When Nadezhda Tolokonnikova spoke of the aesthetics of
Russian power last summer she evoked the unique relationship between the arts
and politics in Russia and the Soviet Union. That relationship was on full display
this week when Russian TV channels broadcast the arrest of Orkhan Zeynalov, a migrant
worker and accused murderer. Members of a special police unit, clad in their
black uniforms, their faces hidden behind black ski masks, handcuffed Zeynalov, threw
him to the ground, and kicked him with their black boots. This was public theatre,
staged for the xenophobic mob in Moscow.
Tolokonnikova condemned the return of a “secret-police aesthetic,”

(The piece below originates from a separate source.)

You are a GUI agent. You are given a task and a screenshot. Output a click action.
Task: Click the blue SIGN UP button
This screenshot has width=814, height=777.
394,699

linking it to its Soviet and Tsarist past; the Zeynalov arrest confirms this. Yet
there is also something new in the aesthetic of Russian power today: it is
profoundly masculine.
To be clear, the reality of power in Russia has always been masculine,
and there are no more women in high office today than there were fifty or a
hundred years ago. But aesthetically the Soviet Union consciously incorporated
women into the pastiche of art and politics called “socialist realism.” Soviet propaganda
posters portrayed the new Soviet Woman, freed from house work (“Down with
Kitchen Slavery!” a famous poster slogan proclaimed) so that they could operate
machines in factories or drive tractors on collective farms. Soviet movies
portrayed women as factory managers and members of city governments.
Today the dominant images are unfailingly masculine, with
photographs of Putin himself, bare-chested, heroic, and alone, leading the way.

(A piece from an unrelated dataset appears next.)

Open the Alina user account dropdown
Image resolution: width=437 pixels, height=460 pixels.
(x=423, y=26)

Putin is famously fond of his own physique, and he loves to appear shirtless in
publicity photos: shirtless, on horseback; shirtless, fishing; shirtless,
hunting; shirtless, swimming with dolphins. As an insightful (if slightly
tongue-in-cheek) Radio
Free Europe/Radio Liberty article asks this week, is there something
homoerotic in all of this?
The RFE article also raises a more serious question. It
focuses on Elton John’s December concert dates in Russia and the homophobic
reactions they are provoking. Elton John first toured Russia in 1979 and he is
a big star there. His two December concerts are already sold out. In the city
of Kazan, where he is scheduled to perform, an over-the-top Imam told the press
that "attending the concert will lead to adultery, drugs, and alcohol.
Orphans, single mothers, and sick children – all of them are the result of
lechery."
The new, masculine aesthetic of Russian power seems to go
hand-in-hand with the rise of homophobia. The LGBT community is under attack in Russia,
violently on the streets and legislatively in the Duma. For now the police stand
aside and watch, but how long will it be before we see the black-clad men in
ski masks putting the boots to gay men?